Выбрать главу

Народные празднества имеют большое объединяющее значение во всякой революции, в том числе и пролетарской. Однако между массовыми демонстрациями рабочего класса и помпезными празднествами классической буржуазной революции XVIII века большая разница. Ибо «там, – употребляя выражение Маркса, – фраза была выше содержания, здесь содержание выше фразы»20. Революционные учреждения Франции уделяли вопросу об организации и распорядке народных празднеств особенное внимание. Ремесленник и богатый поставщик, рабочий и владелец мануфактуры должны были по плану законодателей слиться в торжественном порыве к социальному единству, которое именно вследствие своего возвышения над экономическим содержанием жизни обретало религиозный смысл. При всём реализме якобинцев их политическая идеология была насквозь идеалистической. Всякое проявление особых интересов она бичует как эгоизм, объявляя непатриотичными материальные требования рабочих (достаточно вспомнить, что якобинская диктатура сохранила принятый Национальным собранием закон Ле Шапелье, запрещавший рабочие союзы). Тем самым эта идеология теряет свой народный характер. Чтобы привязать массы к республиканским добродетелям, которые их не кормят, чтобы сделать невозможное, то есть устранить противоречия материальных интересов внутри народа, разыгрываются грандиозные общественные спектакли, вызываются тени Гракхов и Публикол, заимствуется из Древней Греции идея народного празднества. Дух как бы примиряется с плотью, и абстрактная добродетель, парящая над материальной жизнью, делает уступку человеческой чувственности. Так в демократической революции, совершаемой в рамках буржуазного мировоззрения, возникает эстетическая проблема.

Философия Канта была немецкой теорией Великой французской революции. Это справедливо и по отношению к Гегелю, справедливо не только в общих чертах. Ничто не мешает нам применить эту параллель и по отношению к отдельным вопросам, привлекавшим внимание немецких мыслителей. Эстетическое возвышение публичной жизни играет большую роль у Шиллера. В юношеских работах Гегеля тема гражданской эстетики также занимает одно из центральных мест, а это даёт тенденциозным авторам возможность эстетизировать автора «Теологических сочинений». Отклоняя «миф» о его революционных идеях, они рисуют Гегеля 90-х годов погружённым в чисто эстетические интересы, фантазирующим энтузиастом, отвергающим прозу жизни. Но мы уже видели, что в ранних набросках Гегеля эстетическая критика своекорыстия по всем своим основным мотивам совпадает с критикой аристократии капитала у якобинцев. В известном смысле можно сказать, что Гегель разделял все достоинства и недостатки революционно-демократической идеологии конца XVIII века. Этим содержанием насквозь проникнута и его эстетика.

В юношеских работах Гегеля мы повсюду найдём противопоставление античного искусства духу Нового времени и западных народов. «Уже в архитектуре, – пишет он в одном из набросков, приложенных к изданию Ноля, – обнаруживается различный гений греков и немцев. Те жили свободно, на широких улицах, в их домах были открытые, лишённые крыши дворы, в их городах часты большие площади, их храм построен в прекрасном благородном стиле – простой, как греческий дух, возвышенный, как бог, которому он посвящён». Напротив, «наши города имеют узкие, вонючие улицы, комнаты узки, отделаны тёмным, с тёмными окнами, большие залы низки и давят, когда находишься в них». Древние греки воспевали тираноубийц Гармодия и Аристогитона, в Новое время народная фантазия не знает подобных сюжетов (с. 359).

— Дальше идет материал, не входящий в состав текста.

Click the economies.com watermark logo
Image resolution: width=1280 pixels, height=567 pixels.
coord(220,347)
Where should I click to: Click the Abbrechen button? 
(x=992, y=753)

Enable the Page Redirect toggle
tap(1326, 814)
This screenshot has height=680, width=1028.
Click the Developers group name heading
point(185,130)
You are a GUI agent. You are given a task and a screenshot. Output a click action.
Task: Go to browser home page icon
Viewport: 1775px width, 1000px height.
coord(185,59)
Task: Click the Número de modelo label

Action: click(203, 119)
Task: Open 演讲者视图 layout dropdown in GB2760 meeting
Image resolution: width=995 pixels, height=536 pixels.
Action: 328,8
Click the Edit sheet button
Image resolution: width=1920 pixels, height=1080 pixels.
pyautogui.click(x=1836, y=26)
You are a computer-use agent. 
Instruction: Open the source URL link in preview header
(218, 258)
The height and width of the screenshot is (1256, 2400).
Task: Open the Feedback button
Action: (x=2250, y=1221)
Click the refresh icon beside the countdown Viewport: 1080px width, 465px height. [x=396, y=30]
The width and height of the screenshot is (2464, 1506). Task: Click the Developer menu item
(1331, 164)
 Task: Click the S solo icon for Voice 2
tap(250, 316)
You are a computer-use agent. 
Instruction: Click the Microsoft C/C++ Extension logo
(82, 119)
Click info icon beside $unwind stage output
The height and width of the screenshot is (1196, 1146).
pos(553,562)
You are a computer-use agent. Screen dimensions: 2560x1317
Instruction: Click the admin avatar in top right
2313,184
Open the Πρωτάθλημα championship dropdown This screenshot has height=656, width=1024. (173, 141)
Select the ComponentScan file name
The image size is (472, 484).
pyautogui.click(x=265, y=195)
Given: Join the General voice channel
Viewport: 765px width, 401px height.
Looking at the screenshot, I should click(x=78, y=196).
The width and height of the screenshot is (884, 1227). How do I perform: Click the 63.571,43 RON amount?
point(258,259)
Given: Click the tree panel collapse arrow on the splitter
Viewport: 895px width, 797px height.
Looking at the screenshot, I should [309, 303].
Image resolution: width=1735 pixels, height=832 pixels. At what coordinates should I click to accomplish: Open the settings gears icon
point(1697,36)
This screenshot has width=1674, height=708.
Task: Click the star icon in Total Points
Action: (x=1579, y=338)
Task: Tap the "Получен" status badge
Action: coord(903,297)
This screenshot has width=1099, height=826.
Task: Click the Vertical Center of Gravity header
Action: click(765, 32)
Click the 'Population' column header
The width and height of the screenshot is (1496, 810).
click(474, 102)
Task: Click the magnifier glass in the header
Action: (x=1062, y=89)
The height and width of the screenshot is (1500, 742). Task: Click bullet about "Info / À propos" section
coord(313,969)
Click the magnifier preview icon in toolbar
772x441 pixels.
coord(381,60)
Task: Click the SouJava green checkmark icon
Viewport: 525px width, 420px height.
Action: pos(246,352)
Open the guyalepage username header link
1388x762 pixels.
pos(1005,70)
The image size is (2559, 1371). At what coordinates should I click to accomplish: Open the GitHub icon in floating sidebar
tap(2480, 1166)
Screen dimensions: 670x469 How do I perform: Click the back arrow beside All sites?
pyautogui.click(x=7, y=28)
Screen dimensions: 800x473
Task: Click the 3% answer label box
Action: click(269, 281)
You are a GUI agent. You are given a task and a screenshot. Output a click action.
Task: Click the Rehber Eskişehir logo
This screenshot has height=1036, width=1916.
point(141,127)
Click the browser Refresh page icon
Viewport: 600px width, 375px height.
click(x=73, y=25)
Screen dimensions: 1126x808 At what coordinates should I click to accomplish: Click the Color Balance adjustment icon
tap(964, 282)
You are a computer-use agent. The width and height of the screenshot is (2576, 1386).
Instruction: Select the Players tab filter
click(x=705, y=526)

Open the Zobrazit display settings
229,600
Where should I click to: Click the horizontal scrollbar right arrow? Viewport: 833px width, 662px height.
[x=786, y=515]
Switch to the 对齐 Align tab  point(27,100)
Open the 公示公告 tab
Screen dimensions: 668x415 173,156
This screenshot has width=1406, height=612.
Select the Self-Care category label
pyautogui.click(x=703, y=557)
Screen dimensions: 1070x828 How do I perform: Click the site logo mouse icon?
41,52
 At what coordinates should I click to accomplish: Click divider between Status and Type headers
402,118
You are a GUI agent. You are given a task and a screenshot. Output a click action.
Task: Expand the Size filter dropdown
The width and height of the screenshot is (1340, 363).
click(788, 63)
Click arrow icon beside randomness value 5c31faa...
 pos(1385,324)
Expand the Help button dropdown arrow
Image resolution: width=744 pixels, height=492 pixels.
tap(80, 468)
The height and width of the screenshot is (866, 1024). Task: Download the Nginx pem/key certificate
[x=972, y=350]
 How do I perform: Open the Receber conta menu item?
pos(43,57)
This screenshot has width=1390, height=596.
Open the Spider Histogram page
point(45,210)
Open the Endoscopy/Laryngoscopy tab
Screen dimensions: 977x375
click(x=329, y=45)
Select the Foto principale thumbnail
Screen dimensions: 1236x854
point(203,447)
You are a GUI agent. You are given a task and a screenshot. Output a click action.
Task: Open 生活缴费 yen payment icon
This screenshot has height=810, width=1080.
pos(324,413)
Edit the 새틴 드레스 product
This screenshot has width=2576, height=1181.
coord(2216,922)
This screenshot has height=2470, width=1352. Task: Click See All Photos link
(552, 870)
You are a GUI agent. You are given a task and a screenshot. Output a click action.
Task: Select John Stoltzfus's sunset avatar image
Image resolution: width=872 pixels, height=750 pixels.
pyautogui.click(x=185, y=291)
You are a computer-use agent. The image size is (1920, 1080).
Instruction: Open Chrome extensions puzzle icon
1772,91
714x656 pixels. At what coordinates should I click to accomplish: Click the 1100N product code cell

У новых народов образование оторвано от народной почвы. «Афинский гражданин, которого бедность лишила возможности подавать свой голос в публичном народном собрании, вынужденный даже продавать себя в рабство, знал не хуже Перикла и Алкивиада, кто такие были Агамемнон и Эдип, которых в благородных формах прекрасного и возвышенного человечества выводили на сцену Софокл и Эврипид или Фидий и Апеллес изображали в чистых образах телесной красоты» (с. 216). Теперь дистанция между образованными людьми и народом гораздо более велика.